We may also find some differences in tone. The BB moved away considerably from the language of duty, obligation, and exhortation, for instance. The LBB retains some of this idiom, most obviously in its excessive use of what some AAs call “musty” language, as in the Thought entries of 03/08 and 05/25, where an imperative “must” is stressed in every sentence. Being told what we “must” do doesn’t work that well for us alcoholics. We prefer hearing what the other person is doing to work the program and how that’s working in his or her life.
That’s why the BB adopted a narrative, experience-based approach that favors the use of more modest terms like “may,” and which, by stressing the use of “we” and “I,” tries to encourage sharing and identifying. The LBB follows this model in most of the Thought entries, but in the Meditation it often continues to follow an old instructional and injunctive approach in which the reader is addressed repeatedly as “you” (e.g., 10/10, 10/12, 10/14). To recovering ears, this often sounds a little too preachy, very much the way “must” does. “You” is the formal mode of address of the authority and of the expert, of the lecturer, the teacher, and the preacher. It’s not the language of the heart or of the fellow sufferer. It's a “we” program, we say in the rooms.

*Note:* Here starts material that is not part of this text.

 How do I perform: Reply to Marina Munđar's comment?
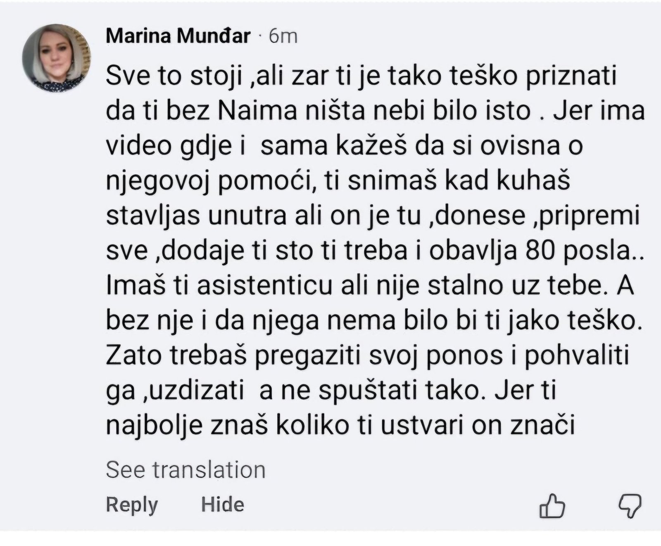click(x=132, y=505)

The LBB is a transitional work between religion and AA spirituality, and so these flaws are the remnants of an old approach. But they are flaws that it has largely left behind, though not as much as we might like. As a whole, the LBB is closer to the letter and the spirit of the BB and of the 12 Steps than any other book in the secondary AA literature. And, it packs more of the program in each of its little pages than any other work. For the recovering alcoholic who wants to practice prayer and meditation on a daily basis, the book still has no equal.

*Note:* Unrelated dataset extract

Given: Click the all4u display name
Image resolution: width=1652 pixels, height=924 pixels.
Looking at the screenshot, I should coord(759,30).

That is in any case my experience. I started using the LBB in 1984 when I was newly sober. After a while, I migrated to other books of meditation, many of them published by Hazelden. Eventually, those books wore thin. Six years ago [2009] I returned to the LBB and have been using it every day since. Unlike the first time around, it is now heavily marked and annotated. No matter how many times I have read a selection, I often find something useful to reflect upon. It centers me on the spiritual program of recovery. It reminds me where I came from and where I'm going, and it shows me how I can hope to live my life today, one day at a time.